> _INSTRUCTIONS TO FOLLOW_: Copy every line of the records verbatim, from the line containing "Open the Custom order sort dropdown" down to the line containing "coord(272,214)", including both of those lines.

> _INPUT RECORDS_:
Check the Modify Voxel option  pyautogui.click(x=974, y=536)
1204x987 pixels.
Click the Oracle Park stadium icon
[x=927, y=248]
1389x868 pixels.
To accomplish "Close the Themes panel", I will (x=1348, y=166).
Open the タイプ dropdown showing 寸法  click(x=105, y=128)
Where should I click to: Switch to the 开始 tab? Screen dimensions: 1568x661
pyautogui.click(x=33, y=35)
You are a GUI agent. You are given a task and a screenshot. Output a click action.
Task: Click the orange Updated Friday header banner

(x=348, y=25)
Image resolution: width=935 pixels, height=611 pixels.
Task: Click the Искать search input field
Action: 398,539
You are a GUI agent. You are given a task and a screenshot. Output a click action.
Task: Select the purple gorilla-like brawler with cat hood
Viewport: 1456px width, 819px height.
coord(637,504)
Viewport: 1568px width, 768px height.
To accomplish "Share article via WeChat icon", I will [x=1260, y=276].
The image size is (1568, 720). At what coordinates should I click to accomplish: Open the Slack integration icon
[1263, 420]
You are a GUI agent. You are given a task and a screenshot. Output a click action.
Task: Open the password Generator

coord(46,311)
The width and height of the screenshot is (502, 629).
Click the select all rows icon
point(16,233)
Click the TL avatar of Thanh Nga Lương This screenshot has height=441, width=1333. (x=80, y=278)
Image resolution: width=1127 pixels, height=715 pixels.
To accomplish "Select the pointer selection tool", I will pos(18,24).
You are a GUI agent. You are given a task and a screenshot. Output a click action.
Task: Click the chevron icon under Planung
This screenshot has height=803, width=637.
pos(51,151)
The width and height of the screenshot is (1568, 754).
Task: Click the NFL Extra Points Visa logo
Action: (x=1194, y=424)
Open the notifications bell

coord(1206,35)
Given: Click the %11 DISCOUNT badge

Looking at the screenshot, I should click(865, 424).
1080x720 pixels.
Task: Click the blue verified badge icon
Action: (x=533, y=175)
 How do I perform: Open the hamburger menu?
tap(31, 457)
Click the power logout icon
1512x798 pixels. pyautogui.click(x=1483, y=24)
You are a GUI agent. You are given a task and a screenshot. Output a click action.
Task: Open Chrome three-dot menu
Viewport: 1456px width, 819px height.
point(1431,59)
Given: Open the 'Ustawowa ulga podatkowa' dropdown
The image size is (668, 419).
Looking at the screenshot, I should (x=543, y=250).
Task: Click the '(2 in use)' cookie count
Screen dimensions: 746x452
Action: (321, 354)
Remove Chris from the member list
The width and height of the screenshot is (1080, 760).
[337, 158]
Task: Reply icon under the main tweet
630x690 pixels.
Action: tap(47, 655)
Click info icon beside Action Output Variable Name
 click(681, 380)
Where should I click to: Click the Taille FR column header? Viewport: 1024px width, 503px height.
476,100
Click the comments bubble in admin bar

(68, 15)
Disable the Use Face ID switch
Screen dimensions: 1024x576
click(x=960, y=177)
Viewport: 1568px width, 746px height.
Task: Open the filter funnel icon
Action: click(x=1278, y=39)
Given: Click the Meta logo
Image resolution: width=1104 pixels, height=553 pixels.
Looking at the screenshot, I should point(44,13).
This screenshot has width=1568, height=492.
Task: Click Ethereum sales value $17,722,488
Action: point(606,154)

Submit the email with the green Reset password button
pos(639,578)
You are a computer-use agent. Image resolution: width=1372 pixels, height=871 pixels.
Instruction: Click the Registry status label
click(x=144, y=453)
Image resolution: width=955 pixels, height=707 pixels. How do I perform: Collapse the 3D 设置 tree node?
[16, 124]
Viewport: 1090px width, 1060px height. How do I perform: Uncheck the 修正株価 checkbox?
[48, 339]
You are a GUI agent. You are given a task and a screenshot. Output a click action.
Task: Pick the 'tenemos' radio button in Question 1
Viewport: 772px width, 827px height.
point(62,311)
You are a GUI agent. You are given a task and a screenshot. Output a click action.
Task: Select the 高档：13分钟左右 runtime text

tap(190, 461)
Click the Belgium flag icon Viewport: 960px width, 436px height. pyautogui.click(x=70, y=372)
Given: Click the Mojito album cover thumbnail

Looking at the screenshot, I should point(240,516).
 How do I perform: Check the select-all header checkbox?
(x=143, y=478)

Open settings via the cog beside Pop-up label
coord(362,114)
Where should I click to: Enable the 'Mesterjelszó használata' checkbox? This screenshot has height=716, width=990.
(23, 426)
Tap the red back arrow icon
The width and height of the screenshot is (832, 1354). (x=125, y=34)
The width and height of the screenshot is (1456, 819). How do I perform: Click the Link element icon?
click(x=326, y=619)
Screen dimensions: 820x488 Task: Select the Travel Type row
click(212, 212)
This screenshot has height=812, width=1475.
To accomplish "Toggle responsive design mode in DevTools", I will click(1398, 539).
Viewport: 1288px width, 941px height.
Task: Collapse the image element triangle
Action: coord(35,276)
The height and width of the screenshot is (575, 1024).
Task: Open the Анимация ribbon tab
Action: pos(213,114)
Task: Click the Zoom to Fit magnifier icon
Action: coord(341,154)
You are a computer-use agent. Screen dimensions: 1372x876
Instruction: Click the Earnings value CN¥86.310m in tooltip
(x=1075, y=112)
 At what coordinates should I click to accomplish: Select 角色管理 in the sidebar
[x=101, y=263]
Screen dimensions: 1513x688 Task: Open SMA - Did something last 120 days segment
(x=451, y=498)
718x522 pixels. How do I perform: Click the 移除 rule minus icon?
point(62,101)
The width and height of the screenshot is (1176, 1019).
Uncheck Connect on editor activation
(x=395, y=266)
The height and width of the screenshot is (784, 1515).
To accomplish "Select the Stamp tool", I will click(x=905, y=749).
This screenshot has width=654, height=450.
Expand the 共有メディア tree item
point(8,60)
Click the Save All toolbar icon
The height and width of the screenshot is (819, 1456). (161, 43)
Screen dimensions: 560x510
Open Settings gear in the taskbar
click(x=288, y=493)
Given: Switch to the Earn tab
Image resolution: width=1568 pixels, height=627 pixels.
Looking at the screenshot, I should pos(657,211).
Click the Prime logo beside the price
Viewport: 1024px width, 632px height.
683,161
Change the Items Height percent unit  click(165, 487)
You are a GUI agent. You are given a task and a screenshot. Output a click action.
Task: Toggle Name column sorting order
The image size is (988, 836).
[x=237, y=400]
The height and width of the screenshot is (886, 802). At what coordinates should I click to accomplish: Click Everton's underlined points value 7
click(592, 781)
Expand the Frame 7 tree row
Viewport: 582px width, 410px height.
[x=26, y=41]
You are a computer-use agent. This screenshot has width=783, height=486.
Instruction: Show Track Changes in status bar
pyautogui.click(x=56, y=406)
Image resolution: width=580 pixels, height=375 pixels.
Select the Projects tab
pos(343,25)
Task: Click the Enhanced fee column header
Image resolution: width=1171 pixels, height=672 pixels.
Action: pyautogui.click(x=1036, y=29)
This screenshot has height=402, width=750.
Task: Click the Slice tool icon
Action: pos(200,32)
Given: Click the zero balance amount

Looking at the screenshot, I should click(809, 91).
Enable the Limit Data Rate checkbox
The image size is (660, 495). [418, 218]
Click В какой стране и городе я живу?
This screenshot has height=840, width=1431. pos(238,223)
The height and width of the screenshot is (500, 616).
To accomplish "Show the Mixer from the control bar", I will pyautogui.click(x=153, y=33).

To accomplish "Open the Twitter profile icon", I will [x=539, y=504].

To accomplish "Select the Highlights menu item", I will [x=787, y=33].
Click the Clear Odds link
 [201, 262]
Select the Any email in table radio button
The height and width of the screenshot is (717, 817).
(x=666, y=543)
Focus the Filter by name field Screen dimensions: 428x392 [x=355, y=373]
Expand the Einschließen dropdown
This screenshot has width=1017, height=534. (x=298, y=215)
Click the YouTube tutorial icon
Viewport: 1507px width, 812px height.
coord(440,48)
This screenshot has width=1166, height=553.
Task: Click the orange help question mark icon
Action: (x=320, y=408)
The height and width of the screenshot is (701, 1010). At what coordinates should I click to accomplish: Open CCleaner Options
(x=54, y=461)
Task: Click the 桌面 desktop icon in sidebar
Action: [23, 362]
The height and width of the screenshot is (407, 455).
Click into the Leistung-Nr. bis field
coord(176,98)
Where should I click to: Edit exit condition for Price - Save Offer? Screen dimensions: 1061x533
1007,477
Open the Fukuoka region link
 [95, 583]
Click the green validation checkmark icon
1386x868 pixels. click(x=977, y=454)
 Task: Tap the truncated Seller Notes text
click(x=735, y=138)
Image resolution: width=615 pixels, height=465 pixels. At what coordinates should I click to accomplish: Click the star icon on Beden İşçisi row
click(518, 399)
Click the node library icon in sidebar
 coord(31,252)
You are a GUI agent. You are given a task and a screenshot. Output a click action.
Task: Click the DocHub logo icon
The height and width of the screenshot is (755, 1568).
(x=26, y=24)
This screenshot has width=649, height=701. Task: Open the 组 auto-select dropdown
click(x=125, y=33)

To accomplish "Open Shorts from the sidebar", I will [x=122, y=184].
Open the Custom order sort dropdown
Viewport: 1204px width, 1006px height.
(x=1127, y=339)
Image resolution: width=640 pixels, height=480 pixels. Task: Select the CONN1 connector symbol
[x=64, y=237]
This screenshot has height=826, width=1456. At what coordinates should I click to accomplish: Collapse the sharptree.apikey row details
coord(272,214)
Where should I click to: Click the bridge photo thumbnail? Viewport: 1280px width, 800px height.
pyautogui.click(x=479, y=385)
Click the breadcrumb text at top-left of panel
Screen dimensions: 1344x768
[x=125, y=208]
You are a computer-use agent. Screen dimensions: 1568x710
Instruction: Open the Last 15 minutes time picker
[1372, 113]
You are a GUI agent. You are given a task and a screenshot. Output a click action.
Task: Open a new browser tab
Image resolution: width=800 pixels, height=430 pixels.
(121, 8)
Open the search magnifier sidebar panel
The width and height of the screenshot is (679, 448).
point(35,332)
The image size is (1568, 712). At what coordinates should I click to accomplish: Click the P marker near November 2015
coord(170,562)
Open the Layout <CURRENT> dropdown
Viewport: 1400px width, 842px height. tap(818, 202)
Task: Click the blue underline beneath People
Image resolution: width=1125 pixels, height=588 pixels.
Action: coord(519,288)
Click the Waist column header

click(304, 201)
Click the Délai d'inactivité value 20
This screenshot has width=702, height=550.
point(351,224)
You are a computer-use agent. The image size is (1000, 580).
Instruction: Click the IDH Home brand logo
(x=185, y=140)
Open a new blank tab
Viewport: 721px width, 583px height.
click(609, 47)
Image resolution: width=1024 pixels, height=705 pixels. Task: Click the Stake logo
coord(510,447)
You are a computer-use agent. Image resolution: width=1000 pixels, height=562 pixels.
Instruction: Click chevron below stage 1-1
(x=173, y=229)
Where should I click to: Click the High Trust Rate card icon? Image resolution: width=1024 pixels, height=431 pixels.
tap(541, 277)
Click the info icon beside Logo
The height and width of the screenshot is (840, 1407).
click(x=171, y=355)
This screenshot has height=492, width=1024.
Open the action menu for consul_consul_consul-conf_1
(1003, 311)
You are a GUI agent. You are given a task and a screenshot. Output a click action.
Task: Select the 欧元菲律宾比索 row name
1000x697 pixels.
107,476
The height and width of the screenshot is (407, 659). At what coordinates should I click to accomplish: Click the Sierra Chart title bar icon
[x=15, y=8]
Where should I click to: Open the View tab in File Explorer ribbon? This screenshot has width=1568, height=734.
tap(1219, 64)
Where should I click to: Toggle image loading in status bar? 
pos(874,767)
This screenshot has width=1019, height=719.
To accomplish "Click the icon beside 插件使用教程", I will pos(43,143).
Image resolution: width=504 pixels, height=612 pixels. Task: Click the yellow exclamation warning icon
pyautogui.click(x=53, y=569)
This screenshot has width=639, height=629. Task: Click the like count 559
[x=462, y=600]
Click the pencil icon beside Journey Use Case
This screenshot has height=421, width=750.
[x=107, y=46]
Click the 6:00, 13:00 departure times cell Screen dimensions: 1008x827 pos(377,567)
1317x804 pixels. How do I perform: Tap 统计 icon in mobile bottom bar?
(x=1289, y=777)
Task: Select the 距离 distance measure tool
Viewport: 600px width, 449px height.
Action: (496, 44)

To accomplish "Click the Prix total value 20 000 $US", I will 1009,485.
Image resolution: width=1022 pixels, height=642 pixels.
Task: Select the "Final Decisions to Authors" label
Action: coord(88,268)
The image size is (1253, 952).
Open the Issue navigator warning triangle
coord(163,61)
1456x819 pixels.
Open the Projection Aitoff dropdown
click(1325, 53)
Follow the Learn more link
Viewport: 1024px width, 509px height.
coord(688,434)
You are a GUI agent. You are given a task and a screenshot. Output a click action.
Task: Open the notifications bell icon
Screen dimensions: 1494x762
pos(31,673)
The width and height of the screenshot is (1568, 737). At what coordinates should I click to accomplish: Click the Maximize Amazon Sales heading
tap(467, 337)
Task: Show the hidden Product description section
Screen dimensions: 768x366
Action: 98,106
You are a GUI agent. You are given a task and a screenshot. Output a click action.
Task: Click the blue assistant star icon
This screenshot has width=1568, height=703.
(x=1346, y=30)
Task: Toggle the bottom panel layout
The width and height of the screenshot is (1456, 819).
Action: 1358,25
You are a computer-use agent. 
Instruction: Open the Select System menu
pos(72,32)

> _EXERCISE OUTPUT_:
Open the Custom order sort dropdown
Viewport: 1204px width, 1006px height.
(x=1127, y=339)
Image resolution: width=640 pixels, height=480 pixels. Task: Select the CONN1 connector symbol
[x=64, y=237]
This screenshot has height=826, width=1456. At what coordinates should I click to accomplish: Collapse the sharptree.apikey row details
coord(272,214)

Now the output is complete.